Final answer:
After simplifying the right side of the equation using the Pythagorean identity, we find that the original identity sin(x)tan(x) = 1 + cos^2(x)/cos(x) is false, and the correct equation is sin(x)tan(x) = sin^2(x)/cos(x).
Step-by-step explanation:
To prove or disprove the identity sinxtanx = 1 + cos^2x/cosx, we will manipulate the left side of the equation and see if it simplifies to the right side. Starting with the left side, we have sinxtanx = sinx(sinx/cosx). Using the identity tanx = sinx/cosx, we can simplify further to sinx(sinx/(sinx/cosx)). Simplifying the expression inside the parentheses gives us sin^2x/cosx. Factoring out sin^2x from the numerator, we have sinx(sin^2x/cosx). Finally, using the identity sin^2x = 1 - cos^2x, we get sinx(1 - cos^2x/cosx), which simplifies to sinx - cos^2x. Therefore, the identity sinxtanx = 1 + cos^2x/cosx is false, and the correct equation is sinxtanx = sinx - cos^2x.
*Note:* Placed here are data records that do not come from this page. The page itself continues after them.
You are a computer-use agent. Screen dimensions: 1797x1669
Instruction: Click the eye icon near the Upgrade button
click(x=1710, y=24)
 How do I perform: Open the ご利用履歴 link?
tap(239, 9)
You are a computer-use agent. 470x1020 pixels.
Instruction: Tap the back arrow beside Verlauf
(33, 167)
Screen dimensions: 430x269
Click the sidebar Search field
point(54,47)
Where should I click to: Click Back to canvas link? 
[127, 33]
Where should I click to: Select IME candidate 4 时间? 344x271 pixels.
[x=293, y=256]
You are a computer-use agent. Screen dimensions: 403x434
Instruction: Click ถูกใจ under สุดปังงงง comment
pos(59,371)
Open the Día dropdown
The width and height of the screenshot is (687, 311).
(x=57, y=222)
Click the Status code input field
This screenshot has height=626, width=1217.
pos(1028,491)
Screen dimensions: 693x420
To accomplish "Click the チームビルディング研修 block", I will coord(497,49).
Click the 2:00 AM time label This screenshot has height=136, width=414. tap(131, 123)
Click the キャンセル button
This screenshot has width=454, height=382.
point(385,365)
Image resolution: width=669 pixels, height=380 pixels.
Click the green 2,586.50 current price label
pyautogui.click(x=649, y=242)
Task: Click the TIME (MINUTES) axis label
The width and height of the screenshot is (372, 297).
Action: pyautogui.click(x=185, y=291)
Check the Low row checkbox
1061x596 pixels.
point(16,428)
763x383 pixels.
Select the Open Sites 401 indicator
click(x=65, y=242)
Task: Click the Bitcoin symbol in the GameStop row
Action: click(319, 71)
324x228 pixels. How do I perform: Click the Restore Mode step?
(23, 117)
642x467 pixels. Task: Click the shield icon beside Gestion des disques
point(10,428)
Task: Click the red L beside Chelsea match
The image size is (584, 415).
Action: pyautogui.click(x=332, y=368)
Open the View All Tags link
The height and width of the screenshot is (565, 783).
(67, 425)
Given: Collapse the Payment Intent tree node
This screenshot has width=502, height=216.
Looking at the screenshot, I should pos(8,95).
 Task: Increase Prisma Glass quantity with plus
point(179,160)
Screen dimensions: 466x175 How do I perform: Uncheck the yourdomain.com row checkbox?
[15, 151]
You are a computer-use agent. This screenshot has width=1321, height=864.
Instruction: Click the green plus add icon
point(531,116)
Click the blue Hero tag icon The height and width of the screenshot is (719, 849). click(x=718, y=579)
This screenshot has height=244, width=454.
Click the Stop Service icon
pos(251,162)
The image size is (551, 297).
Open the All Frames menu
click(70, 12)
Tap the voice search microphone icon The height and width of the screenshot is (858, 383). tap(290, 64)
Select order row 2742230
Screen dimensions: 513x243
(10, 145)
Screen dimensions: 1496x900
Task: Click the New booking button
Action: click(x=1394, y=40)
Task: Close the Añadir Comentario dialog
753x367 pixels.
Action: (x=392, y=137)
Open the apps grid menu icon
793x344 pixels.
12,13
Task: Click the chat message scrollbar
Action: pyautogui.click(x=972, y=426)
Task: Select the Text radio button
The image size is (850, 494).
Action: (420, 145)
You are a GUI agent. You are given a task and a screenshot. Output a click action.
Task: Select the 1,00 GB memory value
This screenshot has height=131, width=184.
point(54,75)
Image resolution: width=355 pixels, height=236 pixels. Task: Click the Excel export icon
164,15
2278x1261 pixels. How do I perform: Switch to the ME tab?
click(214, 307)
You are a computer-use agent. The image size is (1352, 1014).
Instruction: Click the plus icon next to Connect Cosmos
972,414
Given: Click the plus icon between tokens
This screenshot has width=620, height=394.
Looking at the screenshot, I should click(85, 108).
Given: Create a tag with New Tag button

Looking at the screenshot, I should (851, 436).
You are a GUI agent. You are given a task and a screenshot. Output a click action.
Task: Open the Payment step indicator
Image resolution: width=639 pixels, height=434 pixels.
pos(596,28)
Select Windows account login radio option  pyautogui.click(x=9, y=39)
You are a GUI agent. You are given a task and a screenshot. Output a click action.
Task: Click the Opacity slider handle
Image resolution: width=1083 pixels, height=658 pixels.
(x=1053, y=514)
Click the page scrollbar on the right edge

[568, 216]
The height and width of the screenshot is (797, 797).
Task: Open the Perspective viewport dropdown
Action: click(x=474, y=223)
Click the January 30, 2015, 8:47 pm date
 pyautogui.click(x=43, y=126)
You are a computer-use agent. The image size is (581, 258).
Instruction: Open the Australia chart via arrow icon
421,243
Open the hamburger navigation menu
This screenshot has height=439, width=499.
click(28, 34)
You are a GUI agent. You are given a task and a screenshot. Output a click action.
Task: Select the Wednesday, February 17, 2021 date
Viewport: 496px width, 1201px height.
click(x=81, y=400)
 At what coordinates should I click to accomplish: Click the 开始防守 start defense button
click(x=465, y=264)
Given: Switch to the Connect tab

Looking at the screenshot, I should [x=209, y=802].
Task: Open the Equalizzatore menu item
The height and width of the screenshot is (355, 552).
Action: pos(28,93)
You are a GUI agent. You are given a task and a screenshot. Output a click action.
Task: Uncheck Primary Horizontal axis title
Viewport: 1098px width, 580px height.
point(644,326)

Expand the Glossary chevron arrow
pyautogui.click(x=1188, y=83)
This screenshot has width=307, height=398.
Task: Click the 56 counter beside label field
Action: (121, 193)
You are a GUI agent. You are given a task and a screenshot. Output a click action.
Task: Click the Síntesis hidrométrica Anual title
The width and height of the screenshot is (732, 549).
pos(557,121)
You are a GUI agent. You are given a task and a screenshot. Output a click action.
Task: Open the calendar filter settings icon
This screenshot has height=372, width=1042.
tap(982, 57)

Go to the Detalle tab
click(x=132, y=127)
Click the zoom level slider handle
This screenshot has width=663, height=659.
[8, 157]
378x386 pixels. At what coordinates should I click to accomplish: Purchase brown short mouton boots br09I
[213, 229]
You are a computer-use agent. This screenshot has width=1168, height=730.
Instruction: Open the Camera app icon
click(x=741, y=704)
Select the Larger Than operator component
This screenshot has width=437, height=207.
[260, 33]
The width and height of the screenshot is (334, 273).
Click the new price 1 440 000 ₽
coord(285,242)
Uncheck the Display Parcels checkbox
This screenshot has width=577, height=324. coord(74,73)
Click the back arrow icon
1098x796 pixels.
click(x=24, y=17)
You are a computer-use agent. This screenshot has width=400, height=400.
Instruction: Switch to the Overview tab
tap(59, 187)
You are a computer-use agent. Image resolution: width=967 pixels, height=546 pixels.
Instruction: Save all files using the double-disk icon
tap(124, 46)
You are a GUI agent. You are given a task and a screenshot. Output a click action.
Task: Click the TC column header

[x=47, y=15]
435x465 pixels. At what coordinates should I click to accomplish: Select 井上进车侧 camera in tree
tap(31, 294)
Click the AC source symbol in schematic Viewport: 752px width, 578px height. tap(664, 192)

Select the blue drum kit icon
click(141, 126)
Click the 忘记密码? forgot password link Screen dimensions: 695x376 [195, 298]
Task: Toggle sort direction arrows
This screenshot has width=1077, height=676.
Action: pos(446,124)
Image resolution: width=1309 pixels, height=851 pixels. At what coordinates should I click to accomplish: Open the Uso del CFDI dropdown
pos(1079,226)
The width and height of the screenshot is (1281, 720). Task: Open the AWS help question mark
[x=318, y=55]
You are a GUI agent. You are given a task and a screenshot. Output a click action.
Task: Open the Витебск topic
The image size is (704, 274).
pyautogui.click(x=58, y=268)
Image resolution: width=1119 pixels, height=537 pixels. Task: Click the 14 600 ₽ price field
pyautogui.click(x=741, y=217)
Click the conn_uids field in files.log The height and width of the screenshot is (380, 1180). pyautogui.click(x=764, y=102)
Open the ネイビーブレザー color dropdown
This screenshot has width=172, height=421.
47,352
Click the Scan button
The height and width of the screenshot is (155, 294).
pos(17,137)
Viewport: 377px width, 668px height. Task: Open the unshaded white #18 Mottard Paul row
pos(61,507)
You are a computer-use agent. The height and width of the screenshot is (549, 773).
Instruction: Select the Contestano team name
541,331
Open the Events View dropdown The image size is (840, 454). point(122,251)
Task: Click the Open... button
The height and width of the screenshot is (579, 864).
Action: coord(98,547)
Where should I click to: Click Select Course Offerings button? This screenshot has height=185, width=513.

The student asked to prove or disprove the identity sin(x)tan(x) = 1 + cos2(x)/cos(x). To assess the identity, let us first simplify the right side by incorporating the Pythagorean identity sin2(x) + cos2(x) = 1. The thus becomes sin(x)sin(x)/cos(x) = sin2(x)/cos(x). We will substitute this into our original equation and see that the left side sin(x)tan(x) simplifies to sin2(x)/cos(x), which shows that the identity is false. To correct the equation, we replace the right side to get sin(x)tan(x) = sin2(x)/cos(x).